- [Stated exercise] Write the lines from the one with "Mentions légales & Crédits photos (228, 2534)" through the one with "Téléphone (52, 502)", both included, as a JSON list of strings. Use one string per line and leave out any blank lines.

- [The input]
——————————

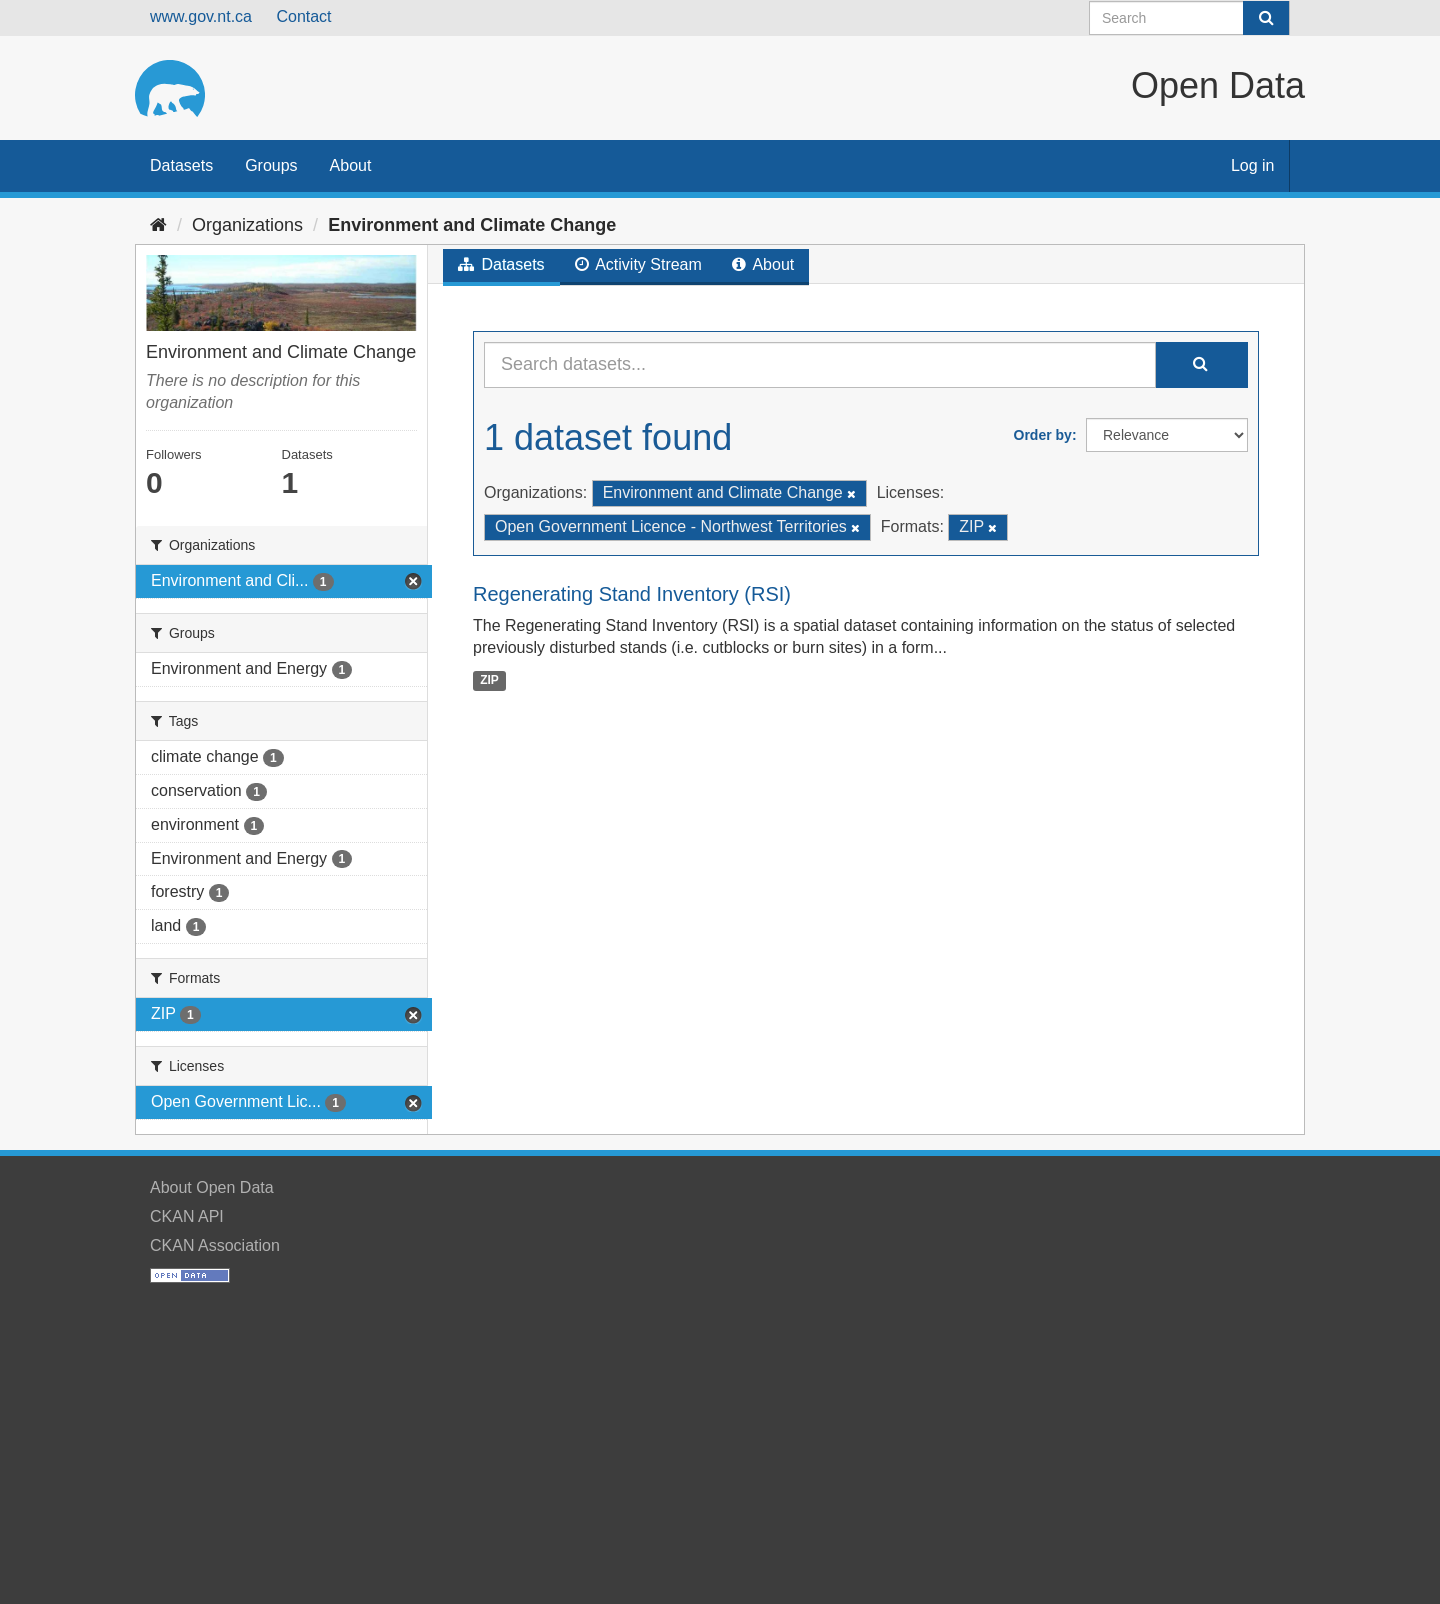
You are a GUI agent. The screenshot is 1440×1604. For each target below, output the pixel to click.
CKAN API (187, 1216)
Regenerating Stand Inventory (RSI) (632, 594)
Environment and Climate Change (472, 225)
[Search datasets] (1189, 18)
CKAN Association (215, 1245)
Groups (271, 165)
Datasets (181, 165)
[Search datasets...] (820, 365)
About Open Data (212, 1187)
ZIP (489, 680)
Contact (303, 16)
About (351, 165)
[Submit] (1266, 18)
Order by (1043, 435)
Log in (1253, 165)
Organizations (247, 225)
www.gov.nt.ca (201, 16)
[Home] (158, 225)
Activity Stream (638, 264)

——————————

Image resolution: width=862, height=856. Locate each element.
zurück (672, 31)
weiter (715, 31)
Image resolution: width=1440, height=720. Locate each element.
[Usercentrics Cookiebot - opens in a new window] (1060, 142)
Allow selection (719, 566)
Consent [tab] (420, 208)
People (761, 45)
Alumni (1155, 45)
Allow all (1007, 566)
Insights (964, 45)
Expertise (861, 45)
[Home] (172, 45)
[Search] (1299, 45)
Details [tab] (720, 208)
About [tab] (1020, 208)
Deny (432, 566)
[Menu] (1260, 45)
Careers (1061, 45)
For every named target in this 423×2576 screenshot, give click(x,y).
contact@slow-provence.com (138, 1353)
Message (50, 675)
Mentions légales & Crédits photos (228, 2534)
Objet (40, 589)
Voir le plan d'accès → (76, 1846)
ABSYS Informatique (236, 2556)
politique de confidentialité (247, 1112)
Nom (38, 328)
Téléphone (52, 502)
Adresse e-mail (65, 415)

——————————

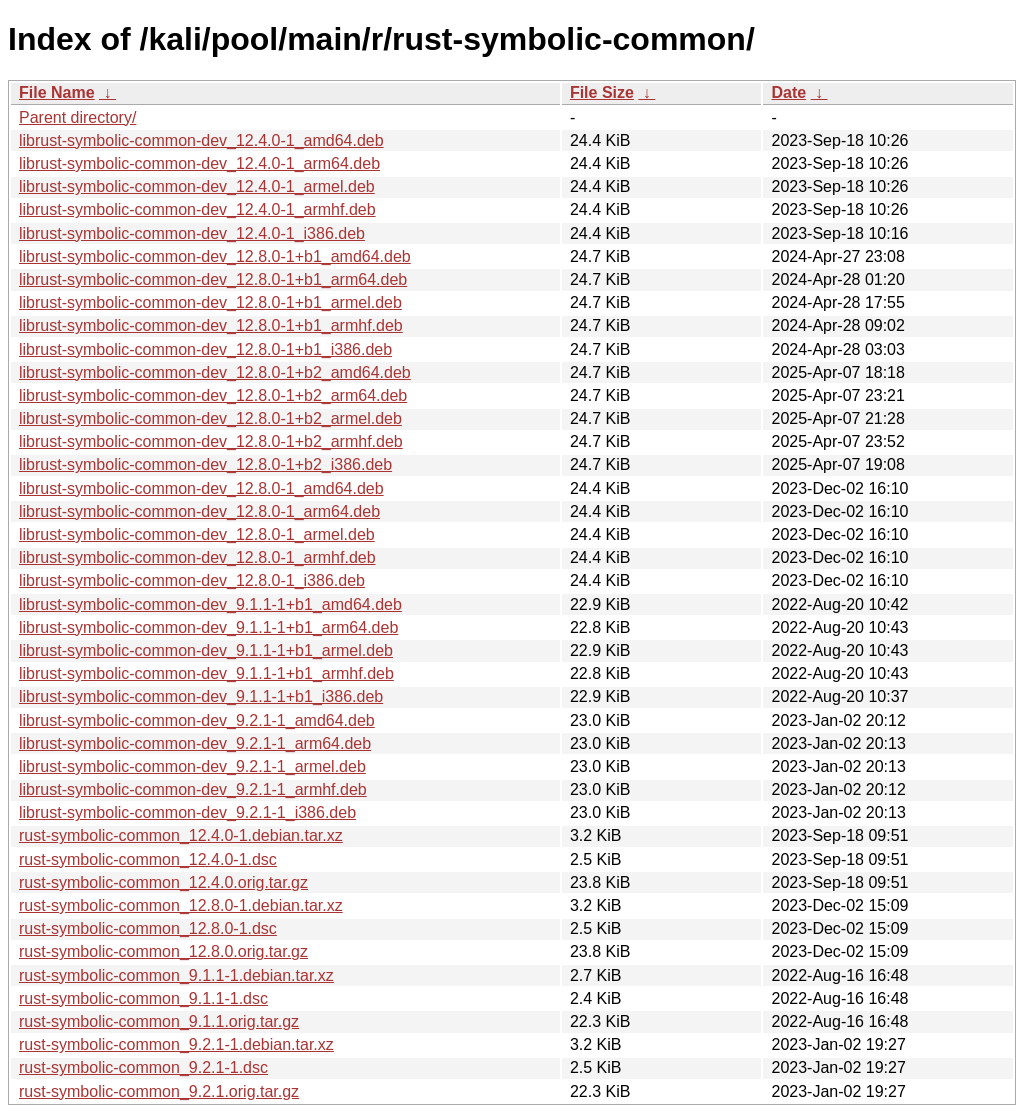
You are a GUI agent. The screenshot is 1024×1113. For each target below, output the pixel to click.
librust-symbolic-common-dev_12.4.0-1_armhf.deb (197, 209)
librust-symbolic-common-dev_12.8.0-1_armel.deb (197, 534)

——————————

- [Exercise result]
[
  "Mentions légales & Crédits photos (228, 2534)",
  "Objet (40, 589)",
  "Voir le plan d'accès → (76, 1846)",
  "ABSYS Informatique (236, 2556)",
  "politique de confidentialité (247, 1112)",
  "Nom (38, 328)",
  "Téléphone (52, 502)"
]